Your task: Within the material, how many of the lines include the word "table"? State only that number.

Information supplied:
■ ■ ■
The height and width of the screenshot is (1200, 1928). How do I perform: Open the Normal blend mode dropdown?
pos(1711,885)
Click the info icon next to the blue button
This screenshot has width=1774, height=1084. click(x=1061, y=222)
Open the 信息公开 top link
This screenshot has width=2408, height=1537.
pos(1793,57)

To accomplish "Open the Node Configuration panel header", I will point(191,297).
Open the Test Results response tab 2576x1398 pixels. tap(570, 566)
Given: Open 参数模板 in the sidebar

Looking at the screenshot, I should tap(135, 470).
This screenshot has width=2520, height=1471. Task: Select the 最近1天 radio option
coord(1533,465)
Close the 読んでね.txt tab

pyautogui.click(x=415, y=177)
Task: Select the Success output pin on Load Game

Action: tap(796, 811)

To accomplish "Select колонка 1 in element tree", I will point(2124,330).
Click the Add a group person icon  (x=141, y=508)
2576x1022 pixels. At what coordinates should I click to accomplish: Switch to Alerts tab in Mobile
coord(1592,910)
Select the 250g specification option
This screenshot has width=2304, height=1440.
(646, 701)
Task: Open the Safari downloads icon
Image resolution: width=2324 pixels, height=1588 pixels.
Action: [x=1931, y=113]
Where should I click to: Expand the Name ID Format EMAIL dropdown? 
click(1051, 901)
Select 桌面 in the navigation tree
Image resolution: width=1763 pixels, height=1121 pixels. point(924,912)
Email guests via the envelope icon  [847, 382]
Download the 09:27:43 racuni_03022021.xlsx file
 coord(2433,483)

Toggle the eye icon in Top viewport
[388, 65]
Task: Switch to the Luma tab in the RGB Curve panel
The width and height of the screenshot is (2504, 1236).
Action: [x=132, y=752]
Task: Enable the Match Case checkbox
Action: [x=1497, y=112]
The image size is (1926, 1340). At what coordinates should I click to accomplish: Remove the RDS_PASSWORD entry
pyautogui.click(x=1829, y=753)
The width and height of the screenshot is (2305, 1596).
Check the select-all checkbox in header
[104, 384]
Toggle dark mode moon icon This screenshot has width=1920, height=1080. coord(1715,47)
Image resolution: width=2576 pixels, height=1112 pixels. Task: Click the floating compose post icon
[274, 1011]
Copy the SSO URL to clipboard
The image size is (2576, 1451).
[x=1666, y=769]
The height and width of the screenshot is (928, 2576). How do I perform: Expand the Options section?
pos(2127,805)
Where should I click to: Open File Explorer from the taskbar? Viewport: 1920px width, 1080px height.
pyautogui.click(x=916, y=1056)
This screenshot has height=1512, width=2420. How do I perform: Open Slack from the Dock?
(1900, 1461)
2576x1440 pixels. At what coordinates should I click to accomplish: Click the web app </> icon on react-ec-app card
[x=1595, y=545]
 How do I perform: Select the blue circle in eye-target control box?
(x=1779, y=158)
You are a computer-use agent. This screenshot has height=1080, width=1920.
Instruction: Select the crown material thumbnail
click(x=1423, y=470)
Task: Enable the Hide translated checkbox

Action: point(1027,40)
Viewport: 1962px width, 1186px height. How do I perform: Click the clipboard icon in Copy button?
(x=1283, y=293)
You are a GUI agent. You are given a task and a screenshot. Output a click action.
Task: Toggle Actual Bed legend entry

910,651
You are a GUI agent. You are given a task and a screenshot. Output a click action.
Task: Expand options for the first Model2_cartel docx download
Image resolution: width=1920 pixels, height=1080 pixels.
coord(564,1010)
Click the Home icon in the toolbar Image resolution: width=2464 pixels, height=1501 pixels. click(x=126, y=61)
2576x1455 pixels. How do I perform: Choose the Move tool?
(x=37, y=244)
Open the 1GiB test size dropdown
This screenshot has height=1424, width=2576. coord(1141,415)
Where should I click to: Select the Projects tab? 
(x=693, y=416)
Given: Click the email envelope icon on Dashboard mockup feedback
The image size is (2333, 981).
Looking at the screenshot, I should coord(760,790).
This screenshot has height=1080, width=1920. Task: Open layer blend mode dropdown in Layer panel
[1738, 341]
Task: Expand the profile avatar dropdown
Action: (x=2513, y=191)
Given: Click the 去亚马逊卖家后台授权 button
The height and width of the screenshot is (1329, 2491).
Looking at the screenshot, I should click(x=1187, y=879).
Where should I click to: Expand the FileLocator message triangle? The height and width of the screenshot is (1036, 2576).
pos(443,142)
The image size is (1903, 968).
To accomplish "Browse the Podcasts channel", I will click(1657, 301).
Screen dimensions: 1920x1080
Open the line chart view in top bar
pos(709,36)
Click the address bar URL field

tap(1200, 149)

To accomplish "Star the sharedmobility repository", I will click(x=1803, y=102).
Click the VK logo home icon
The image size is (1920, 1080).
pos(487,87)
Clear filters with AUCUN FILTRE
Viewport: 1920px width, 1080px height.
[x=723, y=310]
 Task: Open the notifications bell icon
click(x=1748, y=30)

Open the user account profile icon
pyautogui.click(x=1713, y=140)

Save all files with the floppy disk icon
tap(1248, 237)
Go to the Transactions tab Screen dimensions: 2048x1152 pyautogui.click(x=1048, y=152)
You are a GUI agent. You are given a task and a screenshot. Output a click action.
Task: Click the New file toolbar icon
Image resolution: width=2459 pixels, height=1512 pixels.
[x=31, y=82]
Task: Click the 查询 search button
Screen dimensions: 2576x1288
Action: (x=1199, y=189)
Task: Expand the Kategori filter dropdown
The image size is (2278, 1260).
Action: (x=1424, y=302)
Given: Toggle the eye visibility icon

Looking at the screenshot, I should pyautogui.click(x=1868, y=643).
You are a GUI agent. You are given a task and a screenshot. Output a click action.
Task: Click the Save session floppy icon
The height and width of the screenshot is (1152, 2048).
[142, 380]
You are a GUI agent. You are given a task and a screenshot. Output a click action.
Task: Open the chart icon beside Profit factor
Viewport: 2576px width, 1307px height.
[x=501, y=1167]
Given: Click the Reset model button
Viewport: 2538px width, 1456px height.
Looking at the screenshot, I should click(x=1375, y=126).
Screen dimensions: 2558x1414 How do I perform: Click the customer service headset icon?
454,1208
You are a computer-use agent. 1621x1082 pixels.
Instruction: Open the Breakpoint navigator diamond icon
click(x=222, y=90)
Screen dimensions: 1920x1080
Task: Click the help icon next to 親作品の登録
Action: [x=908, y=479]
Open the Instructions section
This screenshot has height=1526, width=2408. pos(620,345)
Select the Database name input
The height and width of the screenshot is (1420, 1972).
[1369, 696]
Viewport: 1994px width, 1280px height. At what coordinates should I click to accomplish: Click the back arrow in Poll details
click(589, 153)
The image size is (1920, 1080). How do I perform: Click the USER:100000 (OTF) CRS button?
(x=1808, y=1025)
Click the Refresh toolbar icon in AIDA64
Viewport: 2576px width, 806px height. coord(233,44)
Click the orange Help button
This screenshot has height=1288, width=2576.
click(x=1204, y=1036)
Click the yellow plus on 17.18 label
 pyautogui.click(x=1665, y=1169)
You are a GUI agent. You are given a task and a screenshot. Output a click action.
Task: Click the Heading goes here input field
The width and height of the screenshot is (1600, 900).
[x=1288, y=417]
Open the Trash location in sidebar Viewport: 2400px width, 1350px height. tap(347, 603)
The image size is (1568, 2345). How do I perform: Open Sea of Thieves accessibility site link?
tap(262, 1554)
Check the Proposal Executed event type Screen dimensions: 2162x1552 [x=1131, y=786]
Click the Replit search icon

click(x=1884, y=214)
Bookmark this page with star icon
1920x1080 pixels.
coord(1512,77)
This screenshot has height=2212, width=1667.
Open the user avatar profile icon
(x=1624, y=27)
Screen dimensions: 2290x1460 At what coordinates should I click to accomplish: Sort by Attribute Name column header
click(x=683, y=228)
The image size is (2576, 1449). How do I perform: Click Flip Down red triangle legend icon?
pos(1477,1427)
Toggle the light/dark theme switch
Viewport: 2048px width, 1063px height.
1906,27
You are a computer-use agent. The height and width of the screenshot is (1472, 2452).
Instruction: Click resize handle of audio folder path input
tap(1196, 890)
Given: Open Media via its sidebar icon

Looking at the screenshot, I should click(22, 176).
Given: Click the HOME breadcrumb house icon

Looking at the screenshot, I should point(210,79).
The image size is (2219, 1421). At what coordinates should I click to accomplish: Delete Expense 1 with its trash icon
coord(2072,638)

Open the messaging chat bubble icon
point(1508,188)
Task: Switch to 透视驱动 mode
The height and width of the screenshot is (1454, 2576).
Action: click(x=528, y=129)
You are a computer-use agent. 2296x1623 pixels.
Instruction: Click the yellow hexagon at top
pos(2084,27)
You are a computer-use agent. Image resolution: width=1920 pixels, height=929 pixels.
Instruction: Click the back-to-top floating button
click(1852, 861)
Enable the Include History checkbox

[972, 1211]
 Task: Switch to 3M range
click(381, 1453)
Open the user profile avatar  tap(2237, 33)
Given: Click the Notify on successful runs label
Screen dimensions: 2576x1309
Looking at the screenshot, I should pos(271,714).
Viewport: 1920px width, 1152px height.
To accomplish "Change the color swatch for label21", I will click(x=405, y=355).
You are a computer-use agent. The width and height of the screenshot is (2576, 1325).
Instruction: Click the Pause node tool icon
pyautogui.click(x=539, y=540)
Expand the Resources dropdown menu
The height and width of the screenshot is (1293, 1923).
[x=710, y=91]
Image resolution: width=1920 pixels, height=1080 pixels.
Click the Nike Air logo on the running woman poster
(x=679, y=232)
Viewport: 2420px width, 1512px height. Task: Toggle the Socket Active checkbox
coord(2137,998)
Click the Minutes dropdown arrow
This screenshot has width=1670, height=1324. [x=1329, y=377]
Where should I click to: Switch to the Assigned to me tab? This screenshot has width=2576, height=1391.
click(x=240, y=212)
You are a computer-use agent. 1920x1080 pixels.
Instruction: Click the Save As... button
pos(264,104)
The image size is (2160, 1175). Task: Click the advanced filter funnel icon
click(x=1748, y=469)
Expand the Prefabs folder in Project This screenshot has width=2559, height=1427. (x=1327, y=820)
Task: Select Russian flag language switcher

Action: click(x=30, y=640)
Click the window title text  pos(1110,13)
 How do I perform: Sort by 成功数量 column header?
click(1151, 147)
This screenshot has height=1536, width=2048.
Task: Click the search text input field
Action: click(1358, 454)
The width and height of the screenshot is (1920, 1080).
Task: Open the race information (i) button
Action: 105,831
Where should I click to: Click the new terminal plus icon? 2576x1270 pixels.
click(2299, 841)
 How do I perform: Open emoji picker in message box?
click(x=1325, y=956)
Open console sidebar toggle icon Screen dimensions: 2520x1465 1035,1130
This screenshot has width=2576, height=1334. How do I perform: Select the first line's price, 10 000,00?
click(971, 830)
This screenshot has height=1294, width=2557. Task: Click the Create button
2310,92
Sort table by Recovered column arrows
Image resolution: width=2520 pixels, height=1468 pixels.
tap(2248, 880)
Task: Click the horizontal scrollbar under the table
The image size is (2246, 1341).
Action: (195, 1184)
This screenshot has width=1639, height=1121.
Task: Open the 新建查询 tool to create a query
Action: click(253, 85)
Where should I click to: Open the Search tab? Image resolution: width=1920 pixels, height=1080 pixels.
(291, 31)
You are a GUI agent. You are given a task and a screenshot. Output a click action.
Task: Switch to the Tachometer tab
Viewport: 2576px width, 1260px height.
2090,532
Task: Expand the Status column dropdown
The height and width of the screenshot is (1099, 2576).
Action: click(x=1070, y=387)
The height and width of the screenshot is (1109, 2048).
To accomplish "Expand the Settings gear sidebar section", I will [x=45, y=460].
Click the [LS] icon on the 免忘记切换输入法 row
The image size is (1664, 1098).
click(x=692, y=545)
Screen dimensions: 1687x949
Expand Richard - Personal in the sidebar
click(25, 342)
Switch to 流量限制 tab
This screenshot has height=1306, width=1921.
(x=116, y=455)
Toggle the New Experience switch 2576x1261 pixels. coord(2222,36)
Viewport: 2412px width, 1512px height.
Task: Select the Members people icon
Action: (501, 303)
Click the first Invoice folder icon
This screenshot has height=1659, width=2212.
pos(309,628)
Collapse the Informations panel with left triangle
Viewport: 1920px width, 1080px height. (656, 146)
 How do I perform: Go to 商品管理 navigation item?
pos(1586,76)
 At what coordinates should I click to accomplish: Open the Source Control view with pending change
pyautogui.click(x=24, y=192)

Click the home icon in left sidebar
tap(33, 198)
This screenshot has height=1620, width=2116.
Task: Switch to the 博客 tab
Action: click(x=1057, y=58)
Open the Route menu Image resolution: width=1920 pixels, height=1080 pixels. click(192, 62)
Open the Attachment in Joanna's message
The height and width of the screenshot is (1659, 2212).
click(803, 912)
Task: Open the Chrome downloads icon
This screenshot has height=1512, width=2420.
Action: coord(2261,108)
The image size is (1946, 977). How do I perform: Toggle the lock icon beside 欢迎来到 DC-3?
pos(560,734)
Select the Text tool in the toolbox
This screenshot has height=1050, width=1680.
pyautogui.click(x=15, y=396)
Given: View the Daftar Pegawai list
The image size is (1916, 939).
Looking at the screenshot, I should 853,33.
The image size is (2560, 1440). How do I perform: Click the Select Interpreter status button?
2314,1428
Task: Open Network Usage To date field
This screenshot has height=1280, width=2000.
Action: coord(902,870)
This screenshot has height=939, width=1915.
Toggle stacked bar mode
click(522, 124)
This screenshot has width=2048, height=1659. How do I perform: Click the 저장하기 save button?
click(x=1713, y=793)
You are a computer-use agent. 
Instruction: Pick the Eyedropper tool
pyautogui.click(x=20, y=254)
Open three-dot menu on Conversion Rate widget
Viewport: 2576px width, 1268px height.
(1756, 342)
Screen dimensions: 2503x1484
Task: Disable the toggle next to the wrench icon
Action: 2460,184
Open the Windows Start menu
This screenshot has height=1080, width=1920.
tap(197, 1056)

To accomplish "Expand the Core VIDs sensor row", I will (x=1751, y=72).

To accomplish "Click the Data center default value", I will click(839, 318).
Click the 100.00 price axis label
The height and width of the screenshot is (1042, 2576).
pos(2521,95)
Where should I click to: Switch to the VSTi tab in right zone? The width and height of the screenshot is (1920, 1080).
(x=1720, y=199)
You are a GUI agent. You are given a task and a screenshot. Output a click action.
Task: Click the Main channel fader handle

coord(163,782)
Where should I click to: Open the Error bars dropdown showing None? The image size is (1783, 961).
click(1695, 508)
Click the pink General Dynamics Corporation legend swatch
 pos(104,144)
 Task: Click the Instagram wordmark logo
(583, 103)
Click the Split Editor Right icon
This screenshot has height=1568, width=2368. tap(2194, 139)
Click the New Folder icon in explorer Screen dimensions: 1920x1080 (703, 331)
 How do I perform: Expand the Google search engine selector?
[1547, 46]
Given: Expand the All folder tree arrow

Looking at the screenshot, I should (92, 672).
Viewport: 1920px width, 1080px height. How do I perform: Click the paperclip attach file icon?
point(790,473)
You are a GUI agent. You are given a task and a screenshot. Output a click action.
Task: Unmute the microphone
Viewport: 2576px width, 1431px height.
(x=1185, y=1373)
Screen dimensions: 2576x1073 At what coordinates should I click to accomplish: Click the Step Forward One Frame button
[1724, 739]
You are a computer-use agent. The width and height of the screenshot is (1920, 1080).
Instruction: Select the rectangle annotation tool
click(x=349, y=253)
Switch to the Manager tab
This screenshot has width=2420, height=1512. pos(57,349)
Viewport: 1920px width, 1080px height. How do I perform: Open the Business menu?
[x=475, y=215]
■ ■ ■
Answer to this task: 2